For reasons I'm not sure I can explain, I like shopping at Costco. Well actually, I don't really like shopping anywhere but since one must at times shop, this one prefers to do it at Costco and not that many other places. Some of that is because when you shop at Costco, you go home with such large quantities that there's less need to shop again soon.
But I also like the feel of the place, the mood of the customers and employees, the little women in the hairnets dispensing free samples…and the fact that in almost every visit, I take home something that makes my life better in some way. I have been to five different Costcos in Southern California and as I'll tell you in the next installment in this series, one in Indiana. I felt very welcome in all of them.
That is not the case with other huge stores. In the last few months, I found myself in a Kmart, a Best Buy, a Target and a Walmart. I couldn't wait to get out of the Walmart. There was something tacky about the place…a joyless mood with customers afraid to make eye contact with one another. I was there because I was looking for three items I'd been unable to procure anywhere else and the Walmart website said this particular store had all three in stock. It lied. They were out of two and had never heard of the third…or so said a pale store employee who looked like one of the orphans in a bad road company of Oliver. I was almost happy to hear that they didn't have what I wanted because that meant I could leave immediately. Which I did.

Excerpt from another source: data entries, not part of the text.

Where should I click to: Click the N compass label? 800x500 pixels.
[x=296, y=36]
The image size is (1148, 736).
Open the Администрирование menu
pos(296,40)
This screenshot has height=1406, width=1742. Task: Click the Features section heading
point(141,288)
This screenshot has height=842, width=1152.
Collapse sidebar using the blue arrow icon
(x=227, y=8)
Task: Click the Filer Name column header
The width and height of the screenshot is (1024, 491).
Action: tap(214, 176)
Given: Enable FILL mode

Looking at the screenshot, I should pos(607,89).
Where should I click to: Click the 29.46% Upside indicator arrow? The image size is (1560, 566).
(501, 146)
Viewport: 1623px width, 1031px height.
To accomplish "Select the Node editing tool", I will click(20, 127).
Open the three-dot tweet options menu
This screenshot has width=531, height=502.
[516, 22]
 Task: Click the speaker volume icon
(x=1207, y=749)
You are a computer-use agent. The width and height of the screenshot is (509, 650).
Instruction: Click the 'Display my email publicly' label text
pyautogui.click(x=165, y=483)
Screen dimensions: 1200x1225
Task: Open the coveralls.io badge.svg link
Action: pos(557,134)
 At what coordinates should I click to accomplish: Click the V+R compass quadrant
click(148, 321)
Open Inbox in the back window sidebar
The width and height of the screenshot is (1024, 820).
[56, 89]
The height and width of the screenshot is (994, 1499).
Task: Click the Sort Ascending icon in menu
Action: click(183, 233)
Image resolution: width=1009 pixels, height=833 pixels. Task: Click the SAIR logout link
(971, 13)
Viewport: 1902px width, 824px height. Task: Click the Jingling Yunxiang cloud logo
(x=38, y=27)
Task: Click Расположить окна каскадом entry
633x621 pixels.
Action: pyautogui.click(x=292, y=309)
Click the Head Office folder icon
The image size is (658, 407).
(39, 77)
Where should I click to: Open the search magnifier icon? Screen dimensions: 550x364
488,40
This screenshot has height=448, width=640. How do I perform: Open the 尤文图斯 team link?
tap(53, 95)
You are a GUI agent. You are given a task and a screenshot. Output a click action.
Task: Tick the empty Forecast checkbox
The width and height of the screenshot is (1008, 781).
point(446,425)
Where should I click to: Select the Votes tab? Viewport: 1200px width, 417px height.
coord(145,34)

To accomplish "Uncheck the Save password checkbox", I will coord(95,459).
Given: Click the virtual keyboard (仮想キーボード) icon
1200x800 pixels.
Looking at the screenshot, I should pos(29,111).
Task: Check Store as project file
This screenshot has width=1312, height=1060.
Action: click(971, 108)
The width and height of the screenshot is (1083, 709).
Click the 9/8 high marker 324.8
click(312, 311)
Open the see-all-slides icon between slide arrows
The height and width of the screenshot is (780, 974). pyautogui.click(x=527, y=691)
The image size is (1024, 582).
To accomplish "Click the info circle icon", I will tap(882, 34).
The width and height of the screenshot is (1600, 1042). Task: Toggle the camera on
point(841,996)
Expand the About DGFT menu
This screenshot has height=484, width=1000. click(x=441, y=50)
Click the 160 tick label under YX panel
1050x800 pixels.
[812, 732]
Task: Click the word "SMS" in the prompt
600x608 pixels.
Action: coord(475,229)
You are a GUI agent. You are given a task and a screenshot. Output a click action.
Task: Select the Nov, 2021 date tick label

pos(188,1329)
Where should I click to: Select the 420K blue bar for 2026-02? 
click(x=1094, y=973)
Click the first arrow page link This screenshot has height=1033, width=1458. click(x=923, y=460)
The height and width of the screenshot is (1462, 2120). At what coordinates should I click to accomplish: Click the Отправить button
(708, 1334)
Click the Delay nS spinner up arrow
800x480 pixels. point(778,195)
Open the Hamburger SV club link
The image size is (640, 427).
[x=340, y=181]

The one nice thing about the store for me, though I didn't purchase anything, was that anything they seemed to have in multiple colors, they had in orange. Some Walmart exec must have ordered this because usually when you have to pick the color of something you're buying, my favorite color is not an option. I'm even surprised when you can get an orange in orange. Anyway, I got out of there fast and didn't even pause to buy something that was orange.
My assistant Darcie and I stopped into a Target a few months ago to pick up a new vacuum cleaner for my mother's house. They had about twenty sample models on display and once I'd made my selection, I had the nigh-impossible task of flagging down a store employee to fetch me a fresh one from the back. Darcie and I fanned out to scour the aisles but we could find no one. You'd have better luck trying to hail a taxicab in Times Square on New Year's Eve if you were non-white and bleeding.
Finally, one clerk apparently made a wrong turn and wandered close enough that Darcie could tackle him. He grudgingly looked up the model I wanted and told me it was out of stock. Then he looked up my second choice and told me it was out of stock. After he informed me my third choice was out of stock, I told him, "Let's do this the easy way. Tell me which of these vacuums you do have in stock." He actually said, "All of them, except for the ones we're out of."
I go occasionally and voluntarily to a Kmart near me because it's near me and sometimes, you have a sudden urgent need for a ball peen hammer. Best Buy isn't bad but for some reason, every time I find an item I want, it's the only one they have left and it's been purchased by someone else, returned and resealed. The sales people sometimes look that way, as well.
So it's Costco for me and I am well aware that it's a different kind of store from the other institutions. For one thing, at Kmart you can buy one of something. But at Costco, people look at each other like they're not ashamed to be there. Oh, one may occasionally fight over a rotisserie chicken but for the most part, it's a very friendly place.
When I take my business there, I not only come home with truckloads of toilet paper, case lots of white vinegar and enough Brita filters to purify Lake Michigan…I usually come home with an anecdote or two. I've told some of them here before and will be sharing a few more under this category heading in the next few days. You may wind up with more of them than you want but I'm afraid that's just part of The Costco Experience.